In addition, live displays let users see process values as they evolve while the software can also predict the most probable evolution of these values in the future based on matching these on historical values.

From Reactive to Proactive Decision Making

The idea is not just to be able to better examine past process behaviors, but optimize operations through proactive decision making.

Firstly, we provide a means to capture this information from multiple users – process engineers, operators, maintenance staff, etc. – in one single environment connected to the relevant process data in order to provide context.
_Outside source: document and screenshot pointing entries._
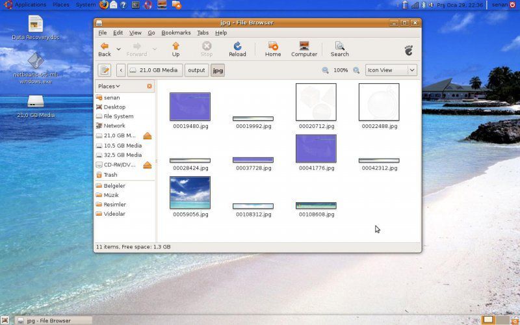Select the output path button in location bar

pos(196,70)
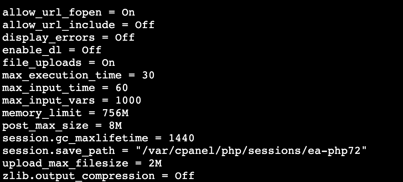Click the max_input_vars value 1000
This screenshot has height=182, width=403.
point(128,100)
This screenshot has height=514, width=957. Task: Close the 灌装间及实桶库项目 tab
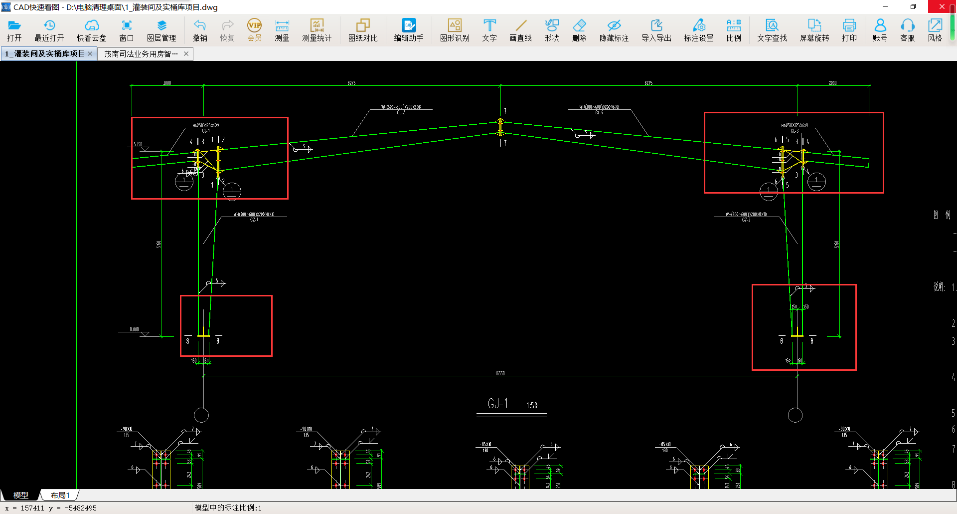pos(90,54)
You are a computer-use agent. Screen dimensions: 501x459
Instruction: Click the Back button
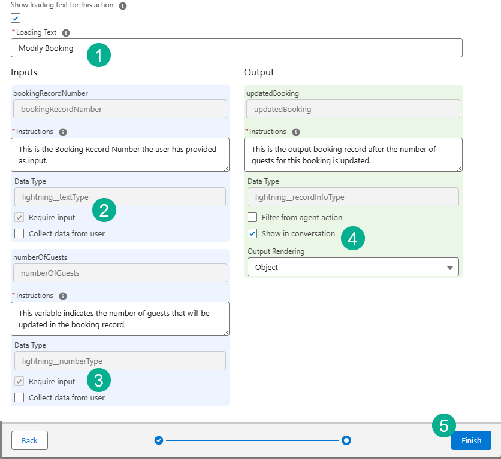(x=29, y=441)
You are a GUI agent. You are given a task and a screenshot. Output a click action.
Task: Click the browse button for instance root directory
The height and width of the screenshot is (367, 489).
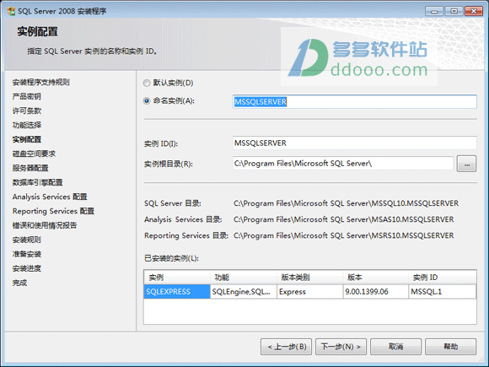click(x=466, y=164)
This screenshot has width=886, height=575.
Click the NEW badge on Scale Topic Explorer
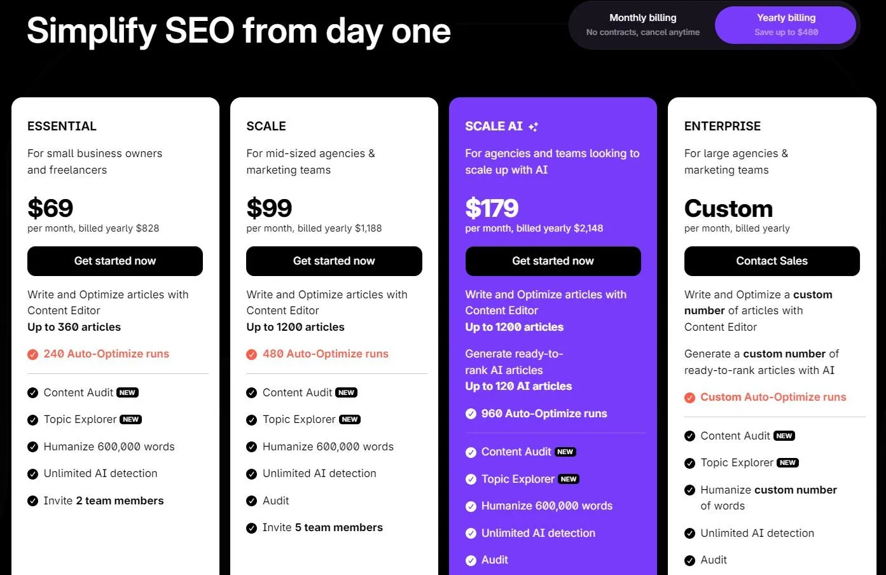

The next step is creating a golden profile by using  search features to find the best transitions or batches of a given type from multiple historical transitions. The golden profile is then used for predictive monitoring. Users can take a live view of a process and apply it over the golden profile to verify that recent changes are behaving as expected. This allows users to proactively adjust settings to reach optimal performance or test to see if changes will produce the right results before they are implemented.

In addition, the software provides sophisticated alarm capabilities as well. Instead of merely sending an alert that a problem is occurring, the software can help to configure meaningful alarms to prevent problems from happening.

For example, a process engineer can review the operators’ annotations of a problem that occurred in the past. He performs a search to find four comparable anomalies in the past. Based on an overlay of the resulting periods, the engineer can easily determine alarm limits to prevent a similar occurrence happening in the future.

As we have seen, highly advanced software capabilities simplify the ability to make proactive decisions by providing user-friendly search with predictive analytic capabilities provided by powerful algorithms.  This leads to a much more productive solution for the process engineer.